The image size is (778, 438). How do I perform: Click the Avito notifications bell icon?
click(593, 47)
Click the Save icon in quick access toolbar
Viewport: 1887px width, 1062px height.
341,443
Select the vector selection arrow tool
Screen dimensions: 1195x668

※

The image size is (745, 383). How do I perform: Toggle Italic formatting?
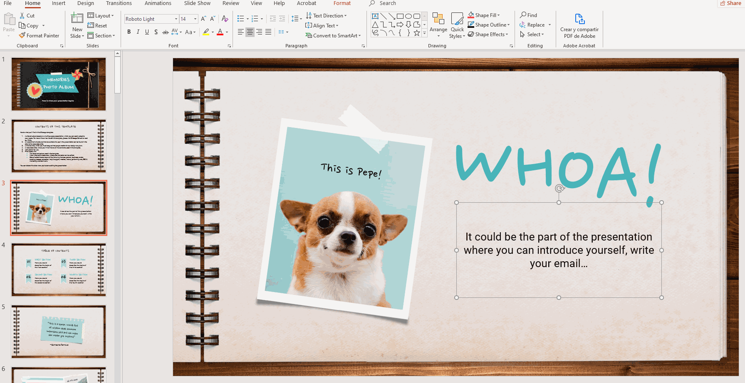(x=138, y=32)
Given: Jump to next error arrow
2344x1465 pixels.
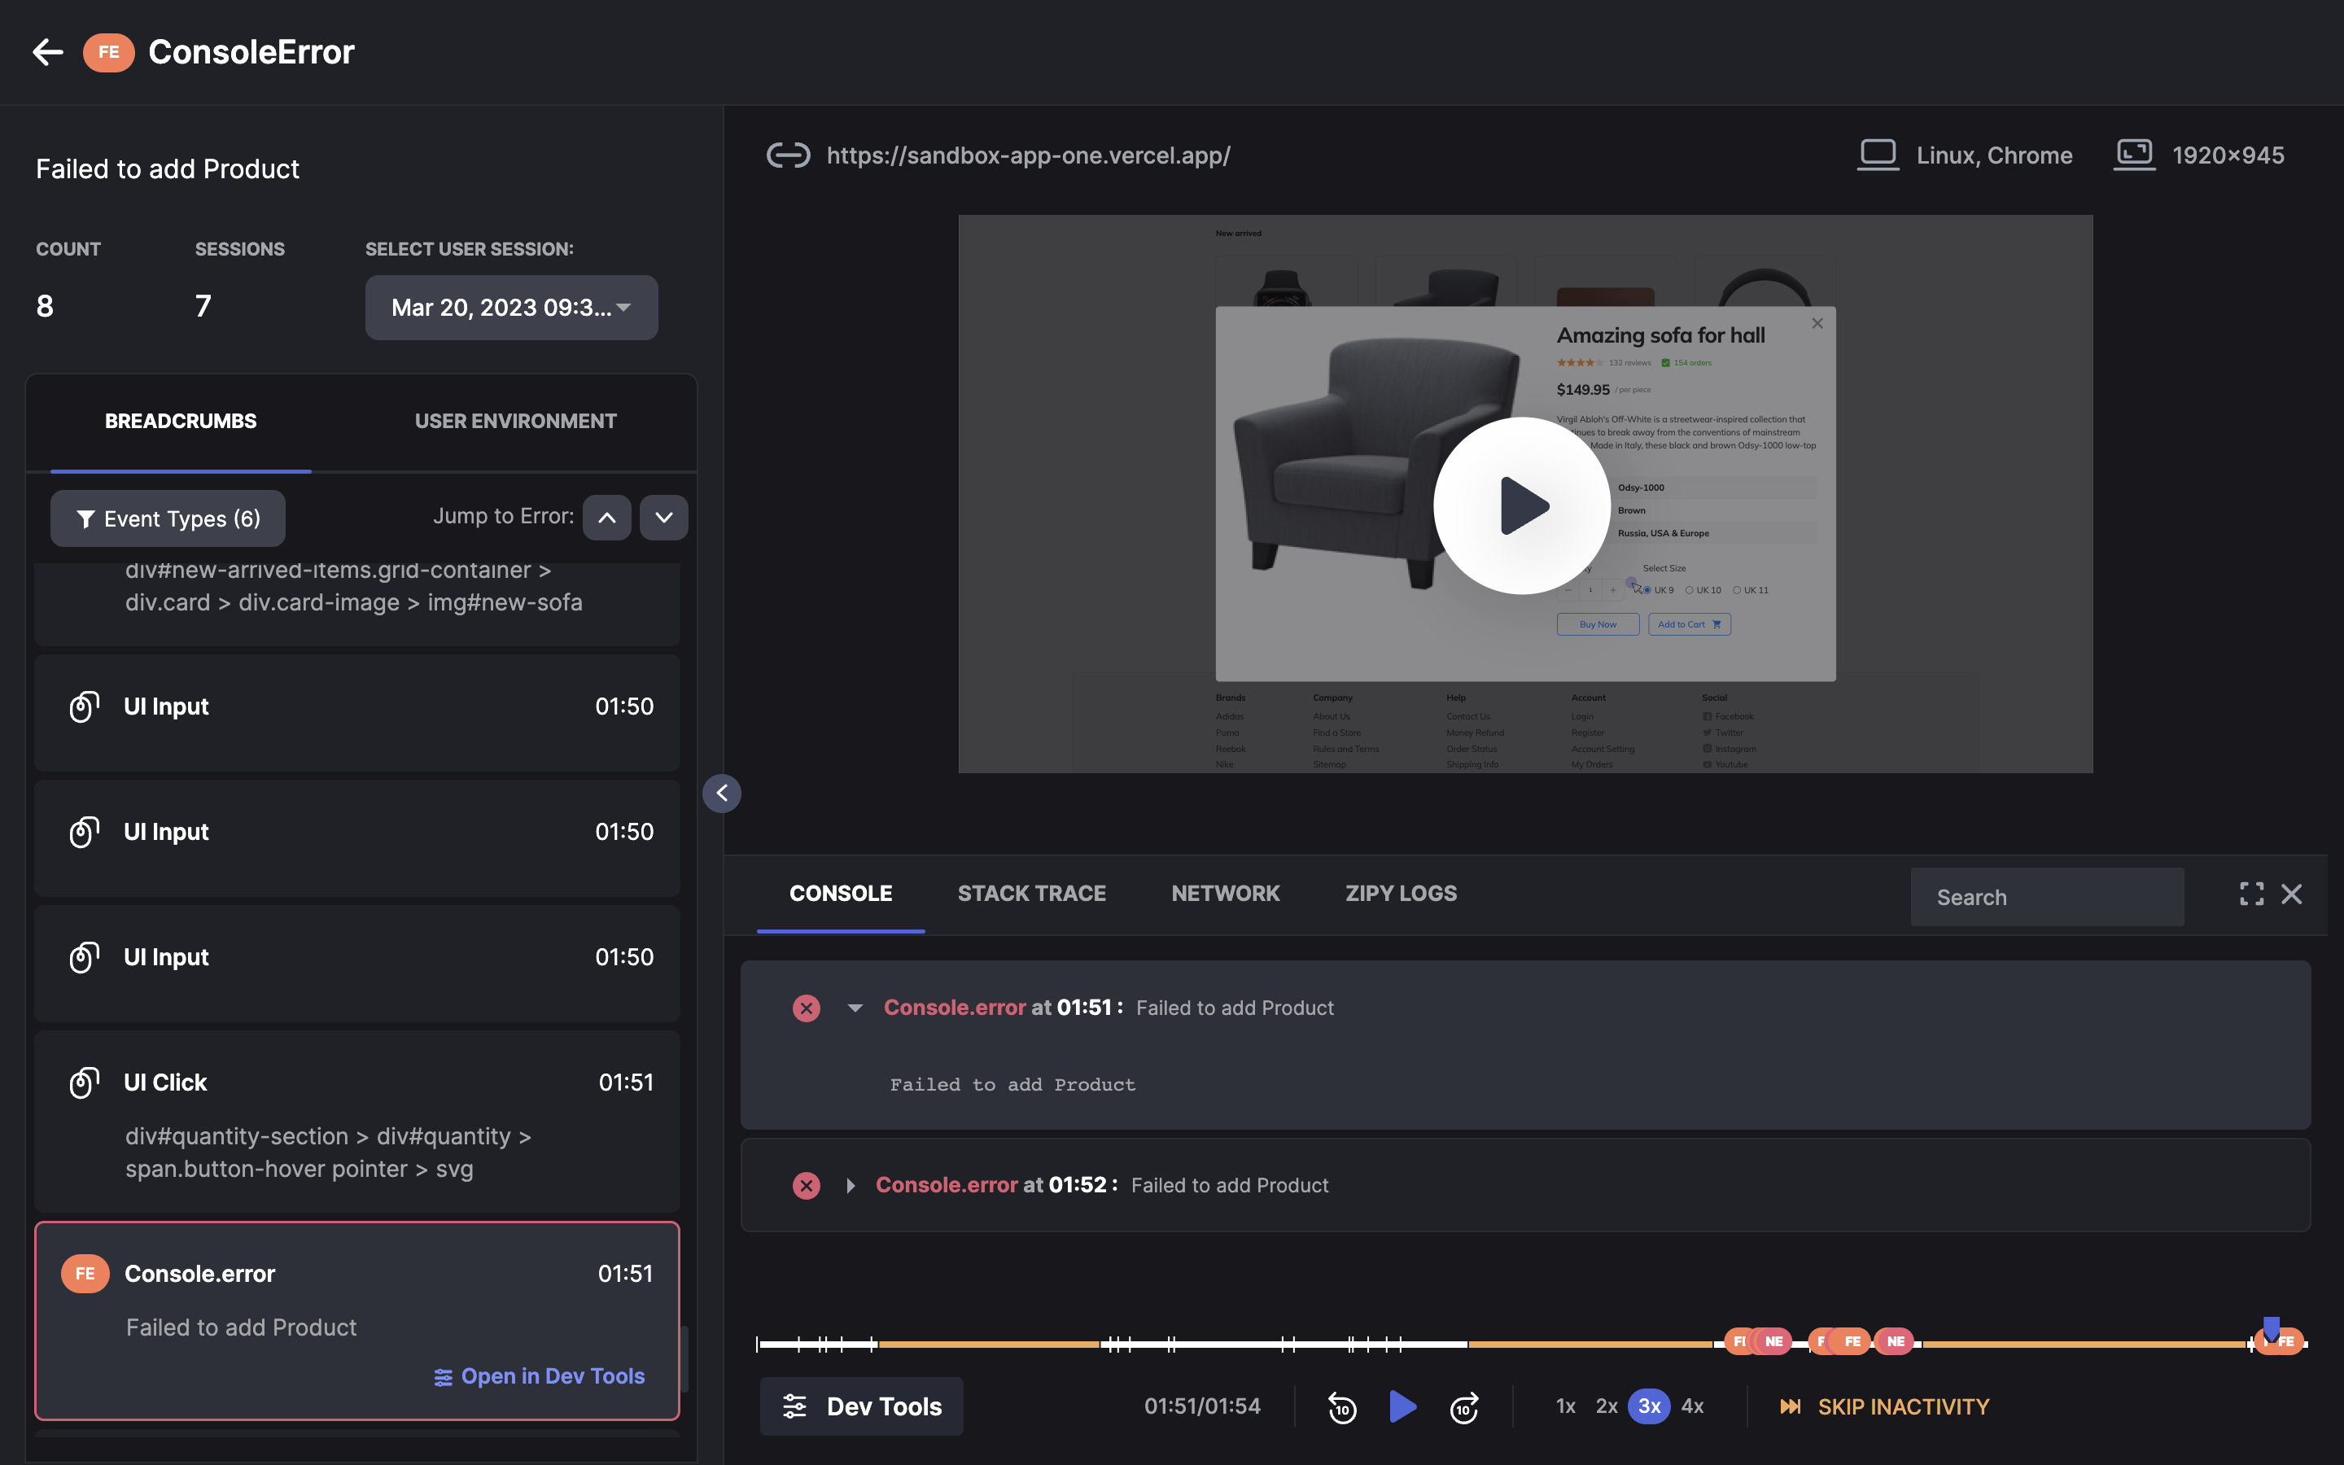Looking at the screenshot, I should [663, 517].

※

# INSTRUCTIONS TO FOLLOW
Scan the material above for the string "arrow" and report each line where you find it.

# YOUR SOLUTION
Select the vector selection arrow tool
Given: Jump to next error arrow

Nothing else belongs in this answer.